## A 1.4 GHz 695 Giga RISC-V Inst/s 496-core Manycore Processor with Mesh On-Chip Network and an All-Digital Synthesized PLL in 16nm CMOS

Austin Rovinski<sup>1</sup>, Chun Zhao<sup>2</sup>, Khalid Al-Hawaj<sup>3</sup>, Paul Gao<sup>2</sup>, Shaolin Xie<sup>2</sup>, Christopher Torng<sup>3</sup>, Scott Davidson<sup>2</sup>, Aporva Amarnath<sup>1</sup>, Luis Vega<sup>2</sup>, Bandhav Veluri<sup>2</sup>, Anuj Rao<sup>4</sup>, Tutu Ajayi<sup>1</sup>, Julian Puscar<sup>4</sup>, Steve Dai<sup>3</sup>, Ritchie Zhao<sup>3</sup>, Dustin Richmond<sup>2</sup>, Zhiru Zhang<sup>3</sup>, Ian Galton<sup>4</sup>, Christopher Batten<sup>3</sup>, Michael B Taylor<sup>2</sup>, Ronald G Dreslinski<sup>1</sup>

<sup>1</sup>U. Michigan, Ann Arbor, MI; <sup>2</sup>U. Washington, Seattle, WA; <sup>3</sup>Cornell U., Ithaca, NY; <sup>4</sup>UC - San Diego, San Diego, CA;

**Abstract** - This paper presents a 16nm 496-core RISC-V network-on-chip (NoC). The mesh achieves 1.4GHz at 0.98V, yielding a peak of 695 Giga RISC-V instructions/s (GRVIS) and a record 812,350 CoreMark benchmark score. The main feature is the NoC architecture, which uses only 1881 $\mu$ m<sup>2</sup> per router node, enables highly scalable and dense compute, and provides up to 361 Tb/s of aggregate bandwidth.

## Introduction

Complex, data-parallel workloads continue to push towards edge devices, such as mobile and IoT platforms. In particular, streaming-based workloads like real-time computer vision are steadily increasing in demand. Mobile devices demand high energy efficiency to attempt these computationally-intensive workloads. At the same time, the hardware must remain flexible to perform state-of-the-art algorithms as well as workloads that emerge post-fabrication. Prior high-efficiency manycore architectures<sup>[1-3]</sup> that target streaming workloads have yielded high area and energy efficiencies (Table 3). However, much of the die area for these architectures were dedicated towards the NoC, including cache-coherence protocol controllers, which limits compute density and efficiency. We demonstrate a new NoC architecture that enables fast inter-node communication with a significantly reduced die area (3.7x-118x) compared to prior work. The processor is composed of a 496-core array of 5-stage, in-order RISC-V RV32IM cores in a mesh configuration (Fig. 1). It achieves a peak of 695 GRVIS and a record 812,350 CoreMark benchmark score.

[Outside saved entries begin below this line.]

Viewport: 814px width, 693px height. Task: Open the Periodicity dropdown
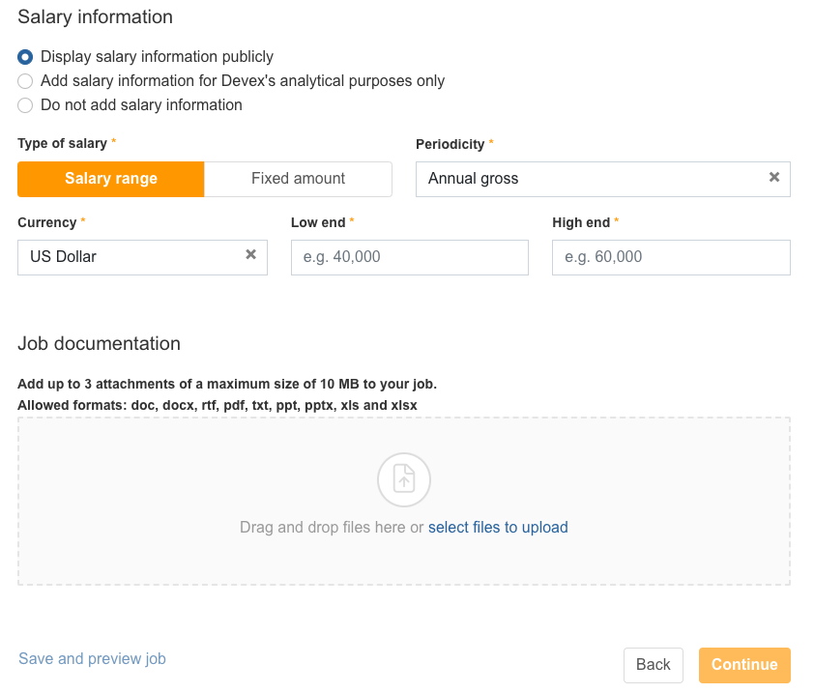(590, 179)
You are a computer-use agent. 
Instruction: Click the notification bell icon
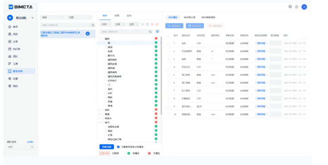coord(297,7)
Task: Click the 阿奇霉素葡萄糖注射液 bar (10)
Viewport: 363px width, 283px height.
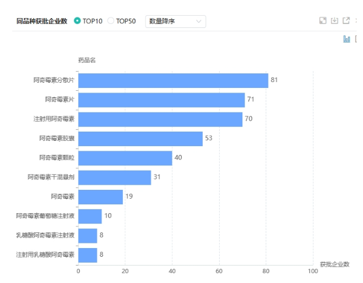Action: (x=90, y=216)
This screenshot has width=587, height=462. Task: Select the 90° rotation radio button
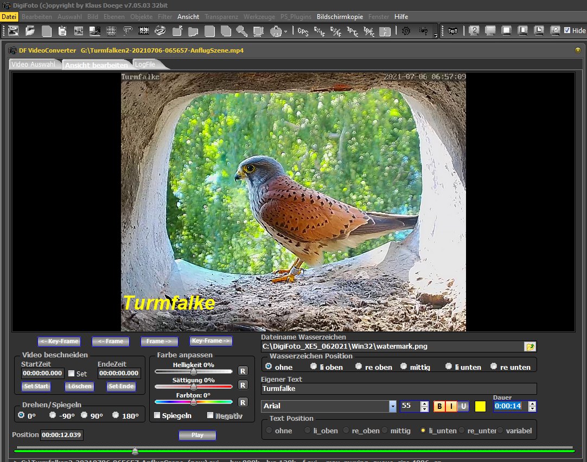pos(84,415)
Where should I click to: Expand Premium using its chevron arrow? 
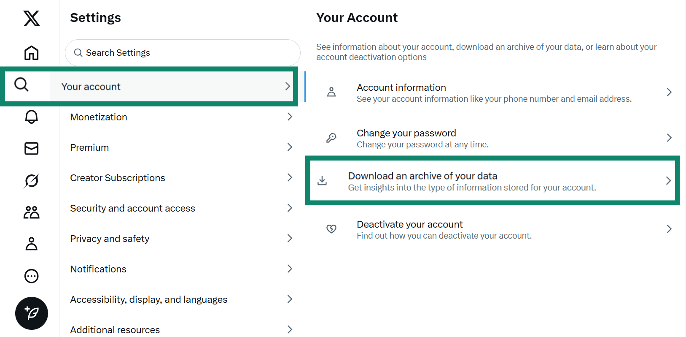[x=290, y=147]
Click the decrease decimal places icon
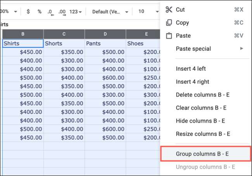Viewport: 252px width, 176px height. 50,12
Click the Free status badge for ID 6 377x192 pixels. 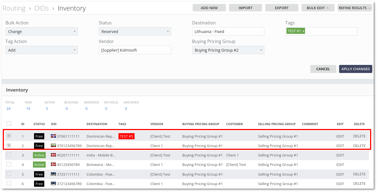39,184
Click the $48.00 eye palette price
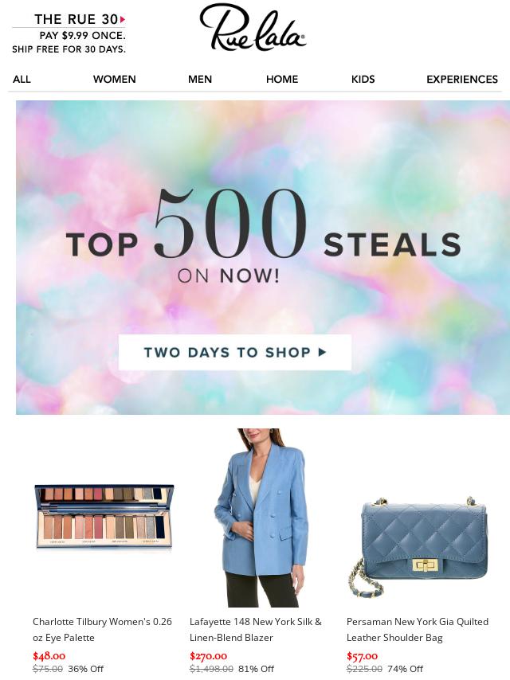510x680 pixels. point(49,656)
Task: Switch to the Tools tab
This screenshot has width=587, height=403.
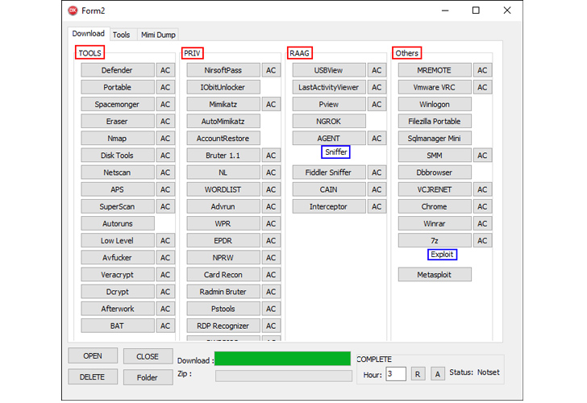Action: (121, 35)
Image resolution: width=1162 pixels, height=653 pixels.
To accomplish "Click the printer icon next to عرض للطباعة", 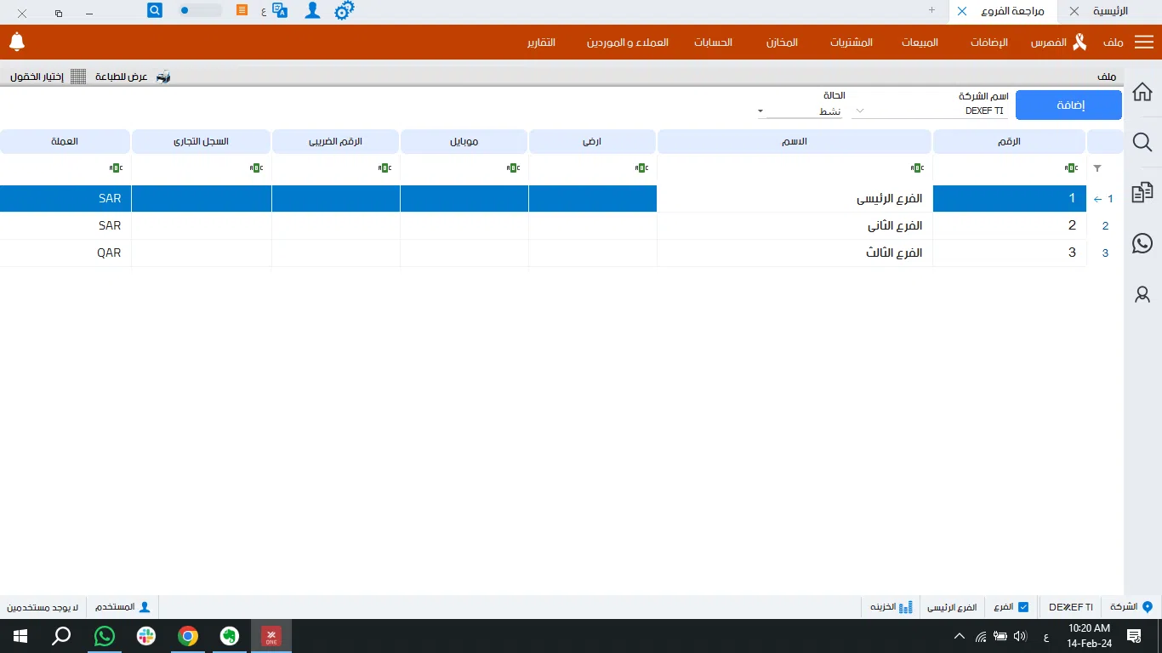I will pyautogui.click(x=162, y=76).
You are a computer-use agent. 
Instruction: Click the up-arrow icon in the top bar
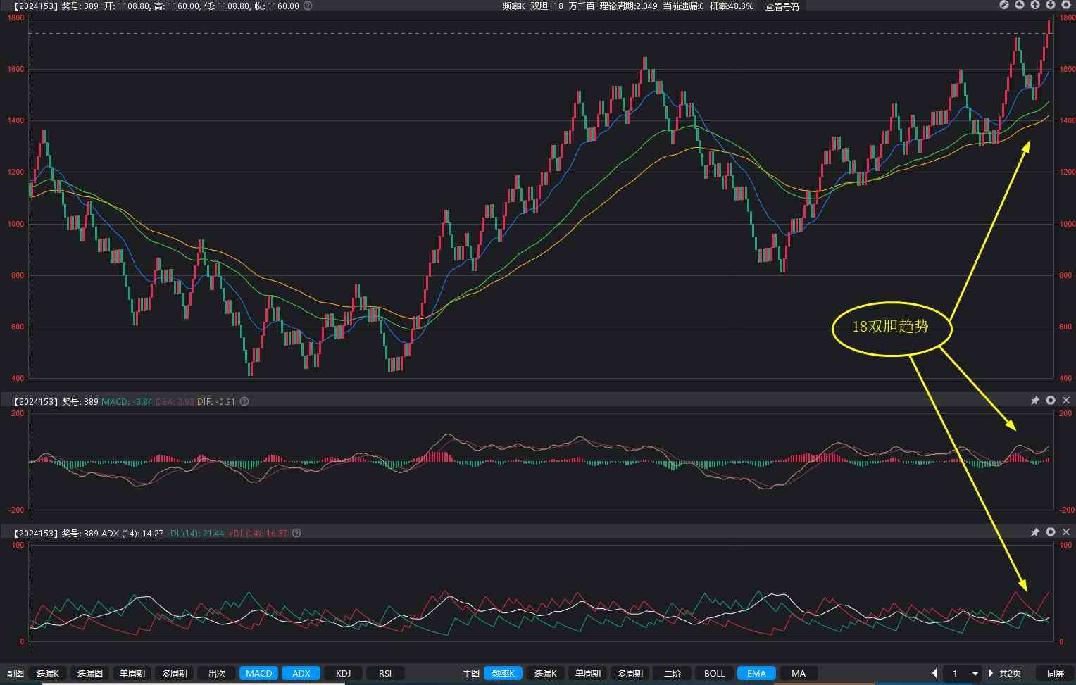pyautogui.click(x=1035, y=6)
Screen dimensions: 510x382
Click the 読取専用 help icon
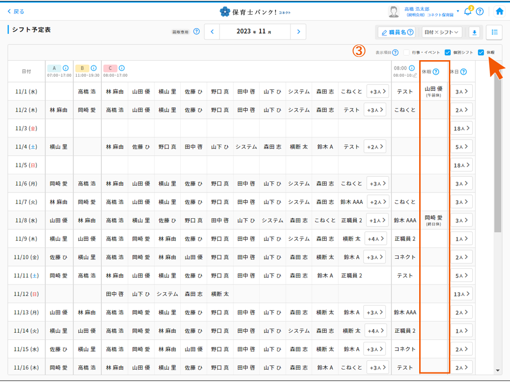(196, 31)
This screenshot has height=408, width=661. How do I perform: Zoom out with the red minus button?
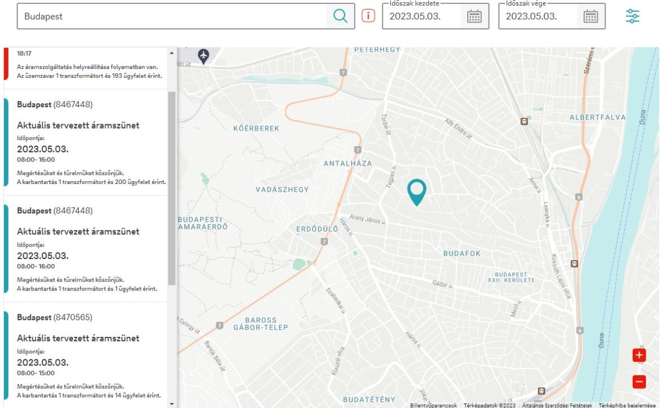point(639,382)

## **Manycore Architecture**

In order to achieve a high compute density, the network architecture (Fig. 1) differs significantly from a traditional coherent shared-memory model. Instead of caches, the manycore processor has a partitioned global physical address space across all network nodes. Each core's memory occupies an address range which is globally accessible by any core over the network. The network enforces remote stores as part of the Remote Store Programming (RSP) model, which both obviates logic and prevents pipeline stalls associated with long-latency remote loads. The network has a single virtual channel with dimension-ordered routing, which greatly simplifies the network logic. With RSP, this guarantees deadlock-free, in-order delivery. The routers are single-stage, which allows for minimal memory to hold in-transit messages and single-cycle latency per hop. Rate limiting and memory fences are implemented via source-controlled credit counters. Credits are returned over a separate 9-bit NoC with the same architecture as Fig. 1. To enter and exit the NoC, messages are sent to an address below the bottom of the mesh, which will be sent to a mesh-attached host processor running a full operating system, such as Linux.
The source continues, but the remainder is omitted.